People's Democracy

(Weekly Organ of the Communist Party of India (Marxist)


Vol. XXXVI

No. 12

March 13, 2012

 

AIKS Flays Fertiliser Subsidy Cuts

 

THE All India Kisan Sabha (AIKS) has condemned the union cabinet’s approval for reducing the total subsidy outgo for phosphatic and potassic fertilisers by up to 28 per cent for the financial year 2012-13. The AIKS said this move would only be used as a pretext by the fertiliser companies to jack up prices of these fertilisers.

 

As it is, according to the latest cabinet decision, the subsidy on diammonium phosphate (DAP) and muriate of potash (MoP) would be Rs 14350 and Rs 14440 per metric tonne respectively. Subsides for DAP and MoP fertilisers will thus be slashed by 27.4 per cent and 10 per cent respectively. Subsidy rates for nitrogen, phosphate and potash nutrients are being cut by 11.6 per cent, 32.6 per cent and 10.3 per cent respectively. Only recently, the inter-ministerial committee had decided to reduce the subsidy on DAP and MoP to Rs 15,000 a tonne. Now this further cut in subsidies will translate into increase in the MRP of these fertilisers as there is no control over the fertiliser companies. It will put tremendous burden on the peasantry and cause them acute distress. It will also have an adverse impact on agricultural productivity and incomes.

 

The AIKS statement, issued by its president S Ramachandran Pillai and general secretary K Varadha Rajan on March 2, 2012, also pointed out that the falls in international prices are not going to benefit the farmers in any way as the fertiliser companies are only interested in maximising their profits.

 

The AIKS has therefore demanded that the decision to decontrol fertiliser prices must be scrapped with immediate effect, and called for fixation of the maximum retail price (MRP) at subsidised rates to provide relief to farmers.

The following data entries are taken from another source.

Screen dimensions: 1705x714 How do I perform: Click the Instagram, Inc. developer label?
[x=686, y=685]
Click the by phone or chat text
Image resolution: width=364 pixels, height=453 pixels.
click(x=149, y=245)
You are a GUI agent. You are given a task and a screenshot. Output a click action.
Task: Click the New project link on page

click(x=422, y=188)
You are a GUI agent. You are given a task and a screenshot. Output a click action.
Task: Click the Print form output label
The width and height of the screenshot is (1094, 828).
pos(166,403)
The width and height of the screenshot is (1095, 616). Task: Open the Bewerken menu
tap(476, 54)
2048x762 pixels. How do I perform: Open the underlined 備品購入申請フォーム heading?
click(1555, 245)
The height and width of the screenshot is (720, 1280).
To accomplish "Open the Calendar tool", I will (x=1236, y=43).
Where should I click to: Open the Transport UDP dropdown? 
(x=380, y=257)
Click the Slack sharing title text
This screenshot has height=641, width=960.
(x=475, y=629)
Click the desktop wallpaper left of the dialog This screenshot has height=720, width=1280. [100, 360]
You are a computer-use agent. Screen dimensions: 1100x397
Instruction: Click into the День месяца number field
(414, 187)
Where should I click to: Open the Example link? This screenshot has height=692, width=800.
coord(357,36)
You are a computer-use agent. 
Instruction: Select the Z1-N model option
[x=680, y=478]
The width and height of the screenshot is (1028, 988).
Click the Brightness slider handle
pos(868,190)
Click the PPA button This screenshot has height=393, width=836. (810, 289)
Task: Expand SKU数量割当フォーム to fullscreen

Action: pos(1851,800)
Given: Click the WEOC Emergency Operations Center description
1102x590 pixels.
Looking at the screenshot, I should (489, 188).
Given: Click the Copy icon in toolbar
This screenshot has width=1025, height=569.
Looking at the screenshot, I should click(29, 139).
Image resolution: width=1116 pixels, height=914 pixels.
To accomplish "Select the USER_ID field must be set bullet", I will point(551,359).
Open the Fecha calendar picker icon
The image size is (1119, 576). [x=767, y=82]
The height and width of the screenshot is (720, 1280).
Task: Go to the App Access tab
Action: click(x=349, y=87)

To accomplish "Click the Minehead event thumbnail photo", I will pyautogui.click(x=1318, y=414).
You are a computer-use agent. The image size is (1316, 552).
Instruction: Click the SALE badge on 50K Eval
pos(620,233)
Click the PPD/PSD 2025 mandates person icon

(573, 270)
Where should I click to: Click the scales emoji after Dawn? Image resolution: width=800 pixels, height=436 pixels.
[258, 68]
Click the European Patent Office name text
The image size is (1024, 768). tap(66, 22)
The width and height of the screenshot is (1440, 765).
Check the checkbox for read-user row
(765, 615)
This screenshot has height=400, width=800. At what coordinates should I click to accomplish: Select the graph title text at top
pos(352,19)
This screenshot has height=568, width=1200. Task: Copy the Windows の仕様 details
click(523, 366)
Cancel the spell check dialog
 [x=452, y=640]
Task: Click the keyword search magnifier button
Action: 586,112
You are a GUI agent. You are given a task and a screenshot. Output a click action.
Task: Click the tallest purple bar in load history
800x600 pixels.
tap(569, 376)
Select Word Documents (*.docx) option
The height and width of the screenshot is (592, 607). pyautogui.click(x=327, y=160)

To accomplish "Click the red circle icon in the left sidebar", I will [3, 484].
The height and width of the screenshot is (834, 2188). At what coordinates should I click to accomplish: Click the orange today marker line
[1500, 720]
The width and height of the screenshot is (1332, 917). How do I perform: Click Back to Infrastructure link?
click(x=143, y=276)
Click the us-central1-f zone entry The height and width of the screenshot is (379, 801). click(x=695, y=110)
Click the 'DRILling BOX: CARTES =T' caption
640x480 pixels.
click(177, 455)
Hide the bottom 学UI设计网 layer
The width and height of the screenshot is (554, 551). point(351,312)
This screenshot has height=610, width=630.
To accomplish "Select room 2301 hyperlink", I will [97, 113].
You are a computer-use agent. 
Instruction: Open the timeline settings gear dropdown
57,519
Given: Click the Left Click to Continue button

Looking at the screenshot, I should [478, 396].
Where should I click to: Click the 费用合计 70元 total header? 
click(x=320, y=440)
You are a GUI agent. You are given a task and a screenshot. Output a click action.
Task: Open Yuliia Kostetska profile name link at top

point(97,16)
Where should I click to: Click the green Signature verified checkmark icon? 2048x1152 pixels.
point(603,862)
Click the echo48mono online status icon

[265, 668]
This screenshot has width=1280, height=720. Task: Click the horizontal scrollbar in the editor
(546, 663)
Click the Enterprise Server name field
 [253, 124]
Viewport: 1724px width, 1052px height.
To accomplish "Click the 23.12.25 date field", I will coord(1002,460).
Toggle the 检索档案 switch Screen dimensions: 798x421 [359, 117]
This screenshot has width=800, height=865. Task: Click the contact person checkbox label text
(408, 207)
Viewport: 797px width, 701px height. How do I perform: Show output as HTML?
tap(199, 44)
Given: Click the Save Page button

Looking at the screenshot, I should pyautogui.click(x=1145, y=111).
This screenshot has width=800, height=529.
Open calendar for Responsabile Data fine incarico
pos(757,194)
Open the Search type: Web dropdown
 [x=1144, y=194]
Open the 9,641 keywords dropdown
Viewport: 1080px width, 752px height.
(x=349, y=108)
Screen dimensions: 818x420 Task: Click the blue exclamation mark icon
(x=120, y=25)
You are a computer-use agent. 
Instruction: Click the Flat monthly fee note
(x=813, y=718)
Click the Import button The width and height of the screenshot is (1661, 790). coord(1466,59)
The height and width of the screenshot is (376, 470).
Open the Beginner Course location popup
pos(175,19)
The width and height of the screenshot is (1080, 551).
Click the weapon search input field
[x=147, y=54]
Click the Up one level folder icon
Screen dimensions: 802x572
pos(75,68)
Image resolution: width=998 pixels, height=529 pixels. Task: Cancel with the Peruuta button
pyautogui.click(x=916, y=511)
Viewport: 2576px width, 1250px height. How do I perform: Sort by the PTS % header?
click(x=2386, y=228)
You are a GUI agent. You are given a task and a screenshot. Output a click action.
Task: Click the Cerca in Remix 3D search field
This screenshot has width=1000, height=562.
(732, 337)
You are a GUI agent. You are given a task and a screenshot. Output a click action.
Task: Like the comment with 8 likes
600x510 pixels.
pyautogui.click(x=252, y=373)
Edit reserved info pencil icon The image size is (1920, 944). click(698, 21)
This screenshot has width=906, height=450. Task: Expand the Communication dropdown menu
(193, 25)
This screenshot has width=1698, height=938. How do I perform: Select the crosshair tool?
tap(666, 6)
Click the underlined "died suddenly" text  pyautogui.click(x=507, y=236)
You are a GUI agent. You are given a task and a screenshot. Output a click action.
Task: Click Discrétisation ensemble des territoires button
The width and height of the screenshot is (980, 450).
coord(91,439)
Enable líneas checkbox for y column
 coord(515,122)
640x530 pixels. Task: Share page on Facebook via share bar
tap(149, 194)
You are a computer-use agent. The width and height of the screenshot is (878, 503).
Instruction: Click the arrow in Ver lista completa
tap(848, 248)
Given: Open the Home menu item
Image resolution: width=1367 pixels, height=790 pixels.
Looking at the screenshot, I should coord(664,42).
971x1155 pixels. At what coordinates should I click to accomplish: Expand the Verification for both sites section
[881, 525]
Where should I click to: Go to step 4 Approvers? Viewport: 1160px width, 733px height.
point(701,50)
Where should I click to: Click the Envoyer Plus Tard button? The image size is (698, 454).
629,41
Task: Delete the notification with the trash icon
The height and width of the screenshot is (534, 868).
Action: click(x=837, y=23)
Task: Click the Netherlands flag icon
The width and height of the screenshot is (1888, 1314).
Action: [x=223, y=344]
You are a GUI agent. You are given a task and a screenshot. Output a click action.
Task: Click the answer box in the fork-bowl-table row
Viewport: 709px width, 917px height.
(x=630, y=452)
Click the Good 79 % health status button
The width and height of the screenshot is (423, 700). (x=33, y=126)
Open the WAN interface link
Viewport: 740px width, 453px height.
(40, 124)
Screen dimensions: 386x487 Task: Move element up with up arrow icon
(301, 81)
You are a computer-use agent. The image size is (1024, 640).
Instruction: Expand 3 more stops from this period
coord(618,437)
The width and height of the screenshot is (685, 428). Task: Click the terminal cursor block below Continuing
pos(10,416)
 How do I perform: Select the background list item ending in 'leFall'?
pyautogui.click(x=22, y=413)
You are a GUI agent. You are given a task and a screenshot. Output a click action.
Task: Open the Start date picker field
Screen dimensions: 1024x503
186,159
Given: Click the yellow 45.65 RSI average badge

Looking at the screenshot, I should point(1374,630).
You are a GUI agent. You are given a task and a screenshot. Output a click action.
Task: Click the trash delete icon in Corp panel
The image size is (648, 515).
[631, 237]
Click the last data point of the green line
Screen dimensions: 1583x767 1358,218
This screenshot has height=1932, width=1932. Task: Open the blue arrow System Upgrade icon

It noted that the nutrient based subsidy regime is only to promote corporate interests and it has to be withdrawn.

 

Already, as a result of the nutrient based subsidy regime of “fixed subsidies” and “volatile prices” and decontrol of fertiliser prices, the fertiliser companies are raking in huge profits at the expense of the peasantry. The experience after decontrol has been that while the increases in world market prices lead to immediate hikes in prices, there is no case of any relief to the farmers in the event of a fall in international prices. The government is making a mockery of the plight of the peasantry by claiming that the cut in total subsidy outgo for phosphatic and potassic fertilisers has been done to make these fertilisers available to farmers at a price lower than the delivered cost.

 

The AIKS statement drew attention to the fact that decontrol of fertiliser prices has led to a scenario wherein the MRP skyrocketed.  Prices of a tonne of DAP has more than doubled from Rs 9350 in April 2010 to nearly Rs 20000. Dealers are charging as high as Rs 26000 per tonne by creating artificial scarcity in some states. Farmgate prices of MoP have similarly gone up from Rs 4455 per metric tonne to over Rs 12000 per metric tonne in the same period. This was the case even when the subsidies for DAP and MoP were higher than the proposed subsidies at Rs 19,763 a tonne and Rs 16,054 a tonne, respectively, a few months back. The absence of a binding clause on the fertiliser companies to translate such subsidies to lower MRP for farmers and punitive measures in the case of failure has only given a free hand to these companies to rake in profits at the expense of the peasantry.

 

The AIKS has also demanded immediate regulation of fertiliser companies and fixation of MRP of fertilisers at affordable rates. It has warned the government against going ahead with this anti-peasant move and called upon the peasantry to rise up in protest against such retrograde steps.